In an interview with business a.m. Isemede lamented a situation whereby America dictates the price of what they buy from the exporting countries under AGOA: “If you are taking produce from Nigeria and we can’t meet your standard, you had better come and invest in Nigeria or bring your own experts to come and teach us the standard. You asked for some certain products and you have every right to determine the quality and quantity, but you don’t have every right to determine the price for what you don’t produce.
What is the essence of determining quality when you have not even worked with our people?” He asked. It also appears that there is a systemic lack of confidence in Nigeria by the US as Ghana has more impact and trade going on under the AGOA when compared with Nigeria.
This may be due to a cutting-edge earned by having the ears of the US. This clearly shows that both countries are viewed differently by the United States.
This position, say analysts, makes it even more necessary for Nigeria to work on her trade diplomacy with the US, as there is a need to work on changing the negative perception that seems to overshadow the country if she must benefit from the extension of AGOA this time.
Back home, the point is also made by international trade relations experts that the president really has his work cut out on this visit to Donald Trump.
They say the president has to provide a system to combat corruption and bribery, protection of internationally recognised workers’ right and non-engagement in gross violation of international terrorism and activities that undermine US national security or foreign policy interest.

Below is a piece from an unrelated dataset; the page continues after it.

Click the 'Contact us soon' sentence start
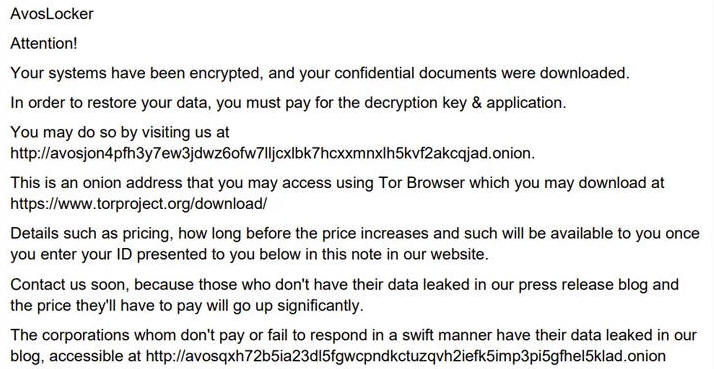Image resolution: width=714 pixels, height=369 pixels. (x=71, y=284)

The importance of infrastructure, particularly power supply to manufacturers cannot be over emphasized, as it is something that has continued to dog the country, helping to push up cost of production. This has also been partly responsible for the lack of competitiveness among the country’s manufacturers, especially Nigeria’s numerous SMEs.
The U.S., however, has encouraged Nigeria to liberalize to attract greater foreign investment stating that there are many restrictions to doing business in Nigeria thwarting foreign and domestic investment.
Meanwhile, U.S. trade with AGOA’s participants has dropped since its 2008 peak almost to its pre-AGOA total, while African trade relationships with other countries, particularly China, have expanded.